(Element and text position data)
---*---

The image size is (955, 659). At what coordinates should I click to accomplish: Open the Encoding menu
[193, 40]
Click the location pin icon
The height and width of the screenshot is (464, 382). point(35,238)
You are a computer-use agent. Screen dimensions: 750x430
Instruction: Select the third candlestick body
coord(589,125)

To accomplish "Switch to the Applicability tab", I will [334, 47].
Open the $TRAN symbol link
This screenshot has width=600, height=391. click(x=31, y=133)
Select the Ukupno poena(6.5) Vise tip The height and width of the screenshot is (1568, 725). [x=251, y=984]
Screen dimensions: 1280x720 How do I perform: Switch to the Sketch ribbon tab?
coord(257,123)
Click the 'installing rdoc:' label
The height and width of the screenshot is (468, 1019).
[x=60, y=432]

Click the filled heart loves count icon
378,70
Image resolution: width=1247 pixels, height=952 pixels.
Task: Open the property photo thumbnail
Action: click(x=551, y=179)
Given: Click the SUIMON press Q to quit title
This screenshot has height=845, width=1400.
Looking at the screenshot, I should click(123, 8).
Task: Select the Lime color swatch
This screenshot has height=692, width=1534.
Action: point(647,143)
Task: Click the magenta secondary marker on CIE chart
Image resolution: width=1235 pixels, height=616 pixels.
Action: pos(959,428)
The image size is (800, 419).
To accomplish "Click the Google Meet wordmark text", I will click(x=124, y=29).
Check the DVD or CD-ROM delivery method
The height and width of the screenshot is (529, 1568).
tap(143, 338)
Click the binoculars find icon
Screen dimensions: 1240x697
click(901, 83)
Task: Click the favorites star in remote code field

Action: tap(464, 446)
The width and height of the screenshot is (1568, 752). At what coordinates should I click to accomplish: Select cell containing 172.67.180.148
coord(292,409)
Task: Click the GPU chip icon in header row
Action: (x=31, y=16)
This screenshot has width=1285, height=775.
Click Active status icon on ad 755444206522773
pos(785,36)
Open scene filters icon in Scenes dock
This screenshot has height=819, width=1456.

---*---

TASK REQUIREMENTS:
In the material above, swap "At what coordinates should I click to accomplish" for "Where should I click to do" everywhere it occurs and leave every other line as it is.

THE RESPONSE:
The image size is (955, 659). Where should I click to do: Open the Encoding menu
[193, 40]
Click the location pin icon
The height and width of the screenshot is (464, 382). point(35,238)
You are a computer-use agent. Screen dimensions: 750x430
Instruction: Select the third candlestick body
coord(589,125)

To accomplish "Switch to the Applicability tab", I will [334, 47].
Open the $TRAN symbol link
This screenshot has width=600, height=391. click(x=31, y=133)
Select the Ukupno poena(6.5) Vise tip The height and width of the screenshot is (1568, 725). [x=251, y=984]
Screen dimensions: 1280x720 How do I perform: Switch to the Sketch ribbon tab?
coord(257,123)
Click the 'installing rdoc:' label
The height and width of the screenshot is (468, 1019).
[x=60, y=432]

Click the filled heart loves count icon
378,70
Image resolution: width=1247 pixels, height=952 pixels.
Task: Open the property photo thumbnail
Action: click(x=551, y=179)
Given: Click the SUIMON press Q to quit title
This screenshot has height=845, width=1400.
Looking at the screenshot, I should click(123, 8).
Task: Select the Lime color swatch
This screenshot has height=692, width=1534.
Action: point(647,143)
Task: Click the magenta secondary marker on CIE chart
Image resolution: width=1235 pixels, height=616 pixels.
Action: pos(959,428)
The image size is (800, 419).
To accomplish "Click the Google Meet wordmark text", I will click(x=124, y=29).
Check the DVD or CD-ROM delivery method
The height and width of the screenshot is (529, 1568).
tap(143, 338)
Click the binoculars find icon
Screen dimensions: 1240x697
click(901, 83)
Task: Click the favorites star in remote code field

Action: tap(464, 446)
The width and height of the screenshot is (1568, 752). Where should I click to do: Select cell containing 172.67.180.148
coord(292,409)
Task: Click the GPU chip icon in header row
Action: (x=31, y=16)
This screenshot has width=1285, height=775.
Click Active status icon on ad 755444206522773
pos(785,36)
Open scene filters icon in Scenes dock
This screenshot has height=819, width=1456.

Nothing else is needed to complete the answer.